James – Balfour Beatty group are primarily a construction company moving into all things infrastructure service related, so it’s split down into four core areas and within that it’s almost a federated business model so you have lots of operating companies that retain autonomy and make decisions themselves. Within the business you’ve probably got around about fifty thousand people but that’s been growing quite quickly over the last few years and it will be within the next few as well so it’s quite an aggressive growth plan in the short to medium term.

Neil – It’s an international business model as well as a UK business?

James – It is international.
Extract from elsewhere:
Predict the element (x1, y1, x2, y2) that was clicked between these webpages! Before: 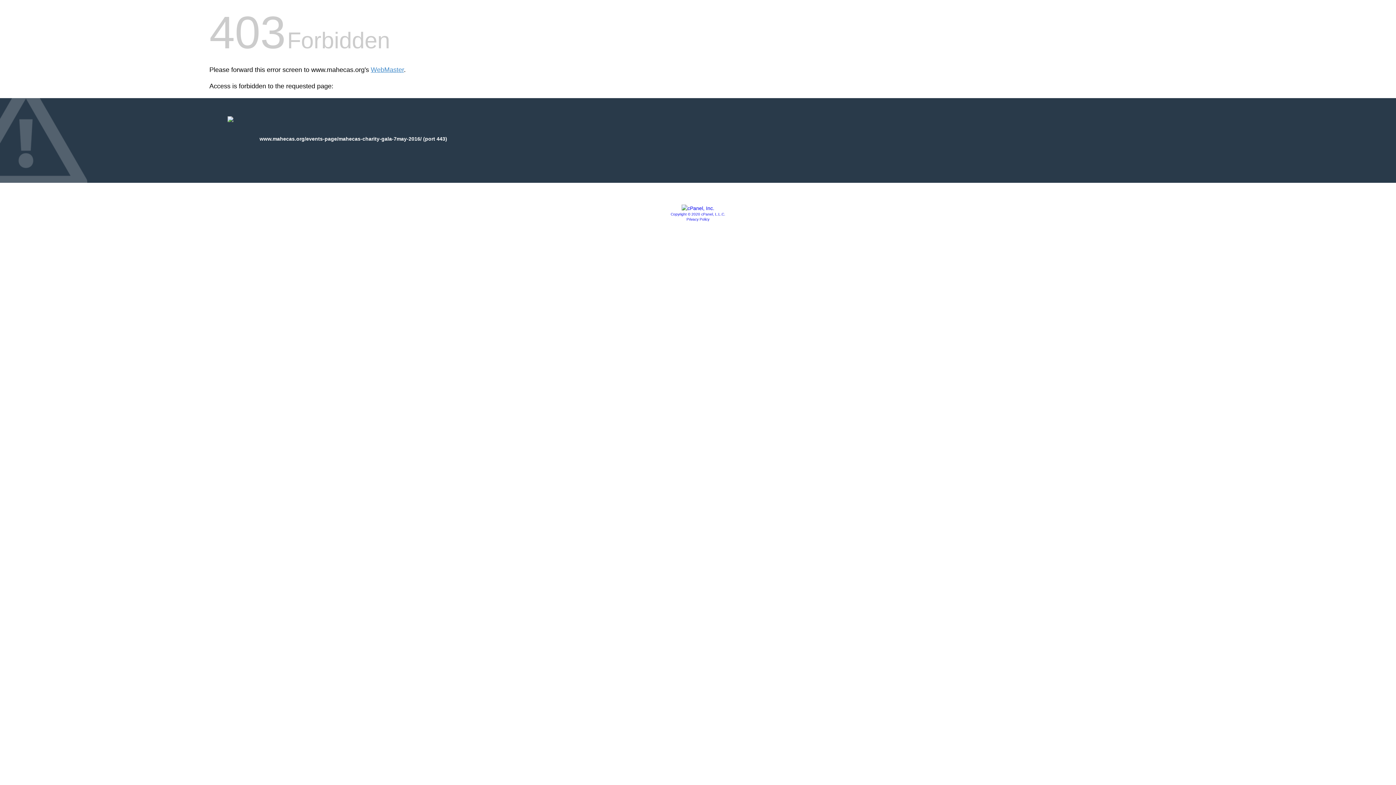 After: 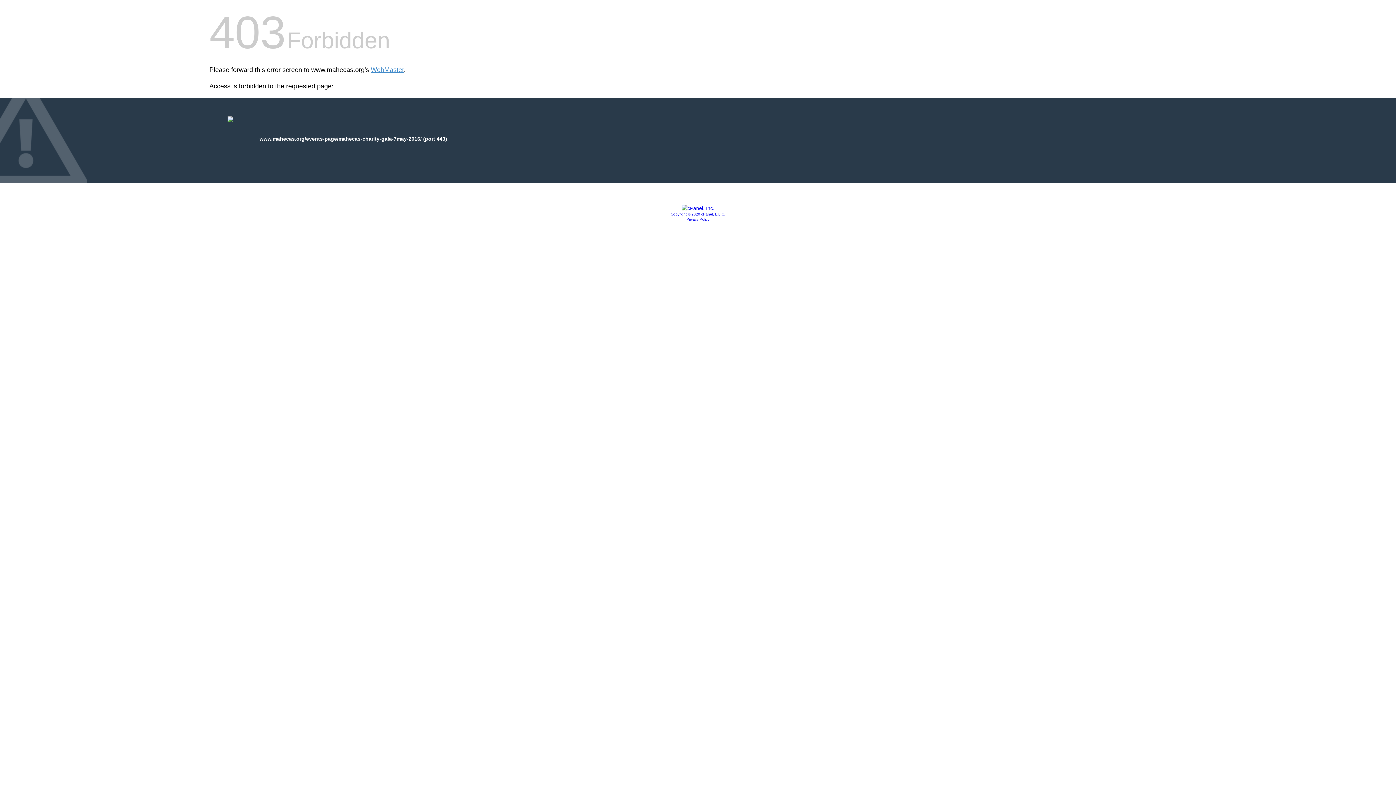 Action: label: Privacy Policy bbox: (686, 217, 709, 221)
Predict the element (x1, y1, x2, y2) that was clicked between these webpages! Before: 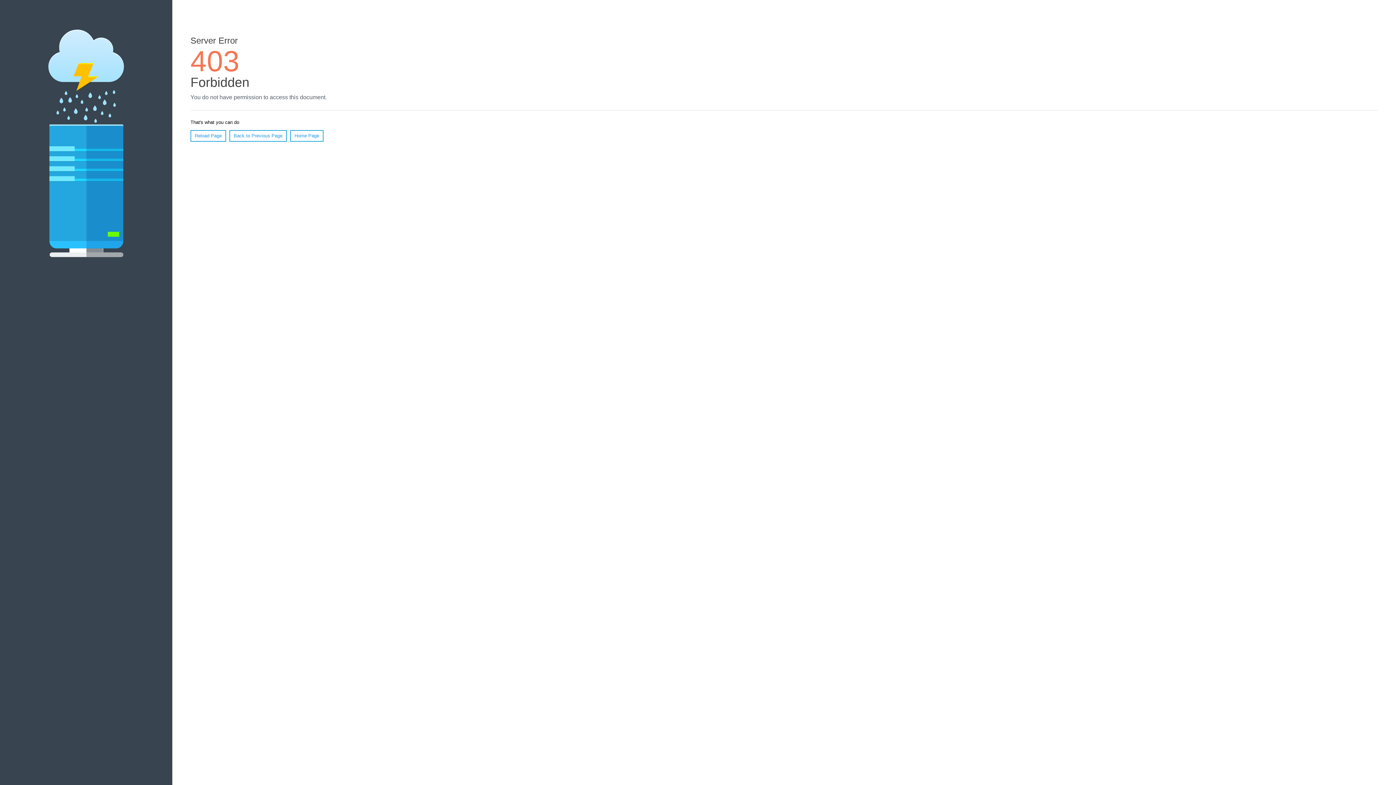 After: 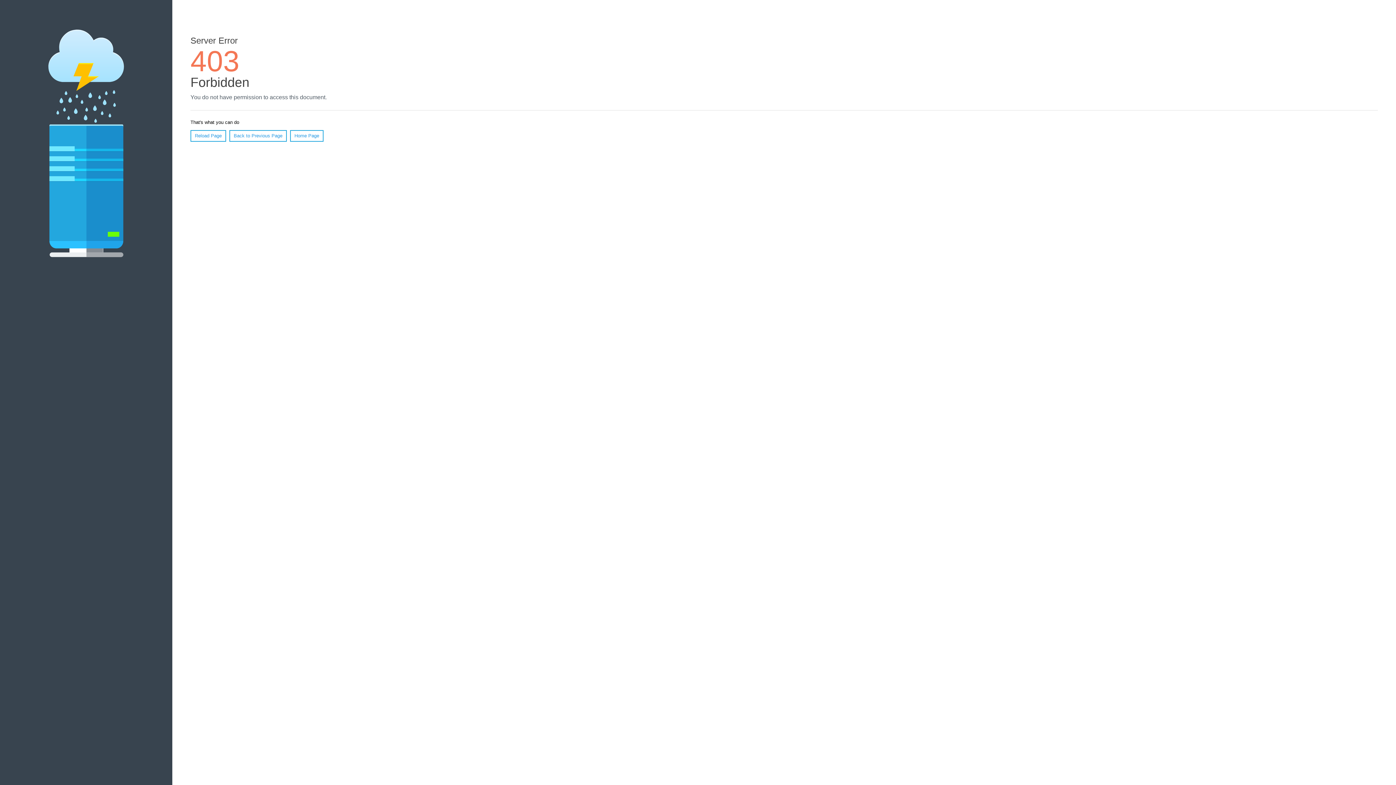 Action: label: Reload Page bbox: (190, 130, 226, 141)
We have a big presence now in America and Australia, we are also working in Chile and quite a lot of work in Germany, but we have recently acquired a business called Parsons Brinckerhoff, an American based business with twelve thousand employees across a whole host of countries, so we now cover the majority of countries across the world.

Neil – Your driver risk management policy is part of the zero-harm strategy that Balfour Beatty has, could you tell me a bit more about zero-harm?

James – Zero-harm was an initiative or a bold-statement that came from our chief executive who basically stood there one day and said that it was no longer acceptable to report fatalities or serious injuries, so he said by 2012 which is fast approaching, we will achieve zero-harm, and what that means to us is we will have zero fatalities, zero serious injuries and zero injuries to the public.

I guess first of all, it was primarily looking at construction related activities and soon after we identified that one of our biggest risks and probably the biggest risk in Balfour Beatty group is actually on the roads and what we face every day, which has kind of come through in leaps and bounds really in terms of the collision results so we’ve been having in excess of three thousand collisions a year which is a big number and we realised we needed to do something about that if we are going to get anywhere near the zero-harm challenge.

Neil – Before you tell me about the risk management process and how you went about implementing it, what sort of drivers do you have; what’s the diversity of your fleet?

James – It ranges vastly really, if we just concentrate on the UK market to start with, we’ve got anyone driving a car to nip to the post-office either in their own vehicle or in a manager’s vehicle, so that would be classed as our grey fleet. We’ve then got about four and a half thousand company cars, a couple of thousand light commercial vehicles and within those you’ve got highly skilled workers, welders, people that dig holes for a living. So you’ve got quite a broad range in there and then you’ve got the heavy goods vehicles which is probably another thousand on top which are very specific so you’ve got the barrier rigs on the motorways and you’ve got some tipper grabs and quite a few specialist vehicles within that and then obviously when you look internationally, we add to that number quite significantly.